|Laurie Rendon wrote:|
>1. What's the "point" of signing a guestbook? Other than an opportunity to make a newcomer feel welcome...
That's not a dumb question Laurie -- that's a great question!
Consider this -- what's the one and only salient distinction between a guestbook entry and a private message?
I know that's obvious, but that's the only key difference.
So if we were selfish about it, we would think about creating additional visibility for ourselves, and our posts would focus on "come see me and my stuff" (I loved Scott W.'s example! I don't drink coffee, or I'd have spewed mine, too!)
But if we think instead about how we can create value for the other person, I can think of several ways that a public post serves better than a private message:
Now, before we put too much weight into the value of GB entries for anyone other than the GB owner... how many of you actually read other people's guestbooks? I always do if I'm trying to learn more about someone. It's a great way to find out how other people (hopefully even some who know them well) perceive them, not just how they present themselves.

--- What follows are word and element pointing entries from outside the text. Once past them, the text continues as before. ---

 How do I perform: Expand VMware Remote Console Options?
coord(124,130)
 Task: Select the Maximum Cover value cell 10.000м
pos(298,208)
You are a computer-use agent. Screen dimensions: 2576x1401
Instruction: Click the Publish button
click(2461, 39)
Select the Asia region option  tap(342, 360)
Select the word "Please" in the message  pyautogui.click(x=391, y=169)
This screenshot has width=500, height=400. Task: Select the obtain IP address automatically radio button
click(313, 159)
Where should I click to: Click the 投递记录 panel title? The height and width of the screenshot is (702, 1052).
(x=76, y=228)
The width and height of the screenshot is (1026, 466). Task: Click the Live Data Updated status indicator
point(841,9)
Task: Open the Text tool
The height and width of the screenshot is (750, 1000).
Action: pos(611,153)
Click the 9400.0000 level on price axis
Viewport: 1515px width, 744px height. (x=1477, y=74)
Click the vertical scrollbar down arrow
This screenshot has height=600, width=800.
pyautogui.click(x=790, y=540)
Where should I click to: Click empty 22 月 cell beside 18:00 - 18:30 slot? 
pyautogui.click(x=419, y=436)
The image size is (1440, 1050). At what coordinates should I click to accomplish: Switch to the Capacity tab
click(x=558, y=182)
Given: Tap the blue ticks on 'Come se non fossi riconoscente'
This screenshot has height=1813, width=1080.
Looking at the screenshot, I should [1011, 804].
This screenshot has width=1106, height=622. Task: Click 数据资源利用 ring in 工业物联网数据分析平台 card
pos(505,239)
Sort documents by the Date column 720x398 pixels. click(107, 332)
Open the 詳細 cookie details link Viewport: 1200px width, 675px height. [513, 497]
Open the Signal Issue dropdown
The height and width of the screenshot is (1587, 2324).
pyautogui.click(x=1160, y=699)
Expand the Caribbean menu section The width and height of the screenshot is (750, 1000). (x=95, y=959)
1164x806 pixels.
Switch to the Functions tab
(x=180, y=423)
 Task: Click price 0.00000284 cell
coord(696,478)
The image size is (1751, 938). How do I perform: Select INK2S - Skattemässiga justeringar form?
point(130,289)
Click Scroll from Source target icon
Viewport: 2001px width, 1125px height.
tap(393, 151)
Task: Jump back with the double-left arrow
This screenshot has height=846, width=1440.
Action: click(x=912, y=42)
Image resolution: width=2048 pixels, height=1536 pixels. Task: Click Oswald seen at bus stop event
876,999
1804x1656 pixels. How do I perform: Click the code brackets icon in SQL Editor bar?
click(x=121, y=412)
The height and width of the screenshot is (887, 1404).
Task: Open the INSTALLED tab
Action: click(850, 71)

- As you said, making a newcomer feel welcome
- Congratulations. This is, I think, the #1 usage for guestbook entries. Congratulate people publicly on their success. You do them a service by calling attention to their accomplishments.
- Along the same lines, praise/endorsements for their services.
- Thanks! If they've done you a good turn, let the whole world know!
- I think it's perfectly legit to let people know about networks and other resources in their GB's. Why? Because odds are that people who visit their page are people with some sort of common interest, and odds are that if the person whose GB it is finds value in it, many of their visitors might, too.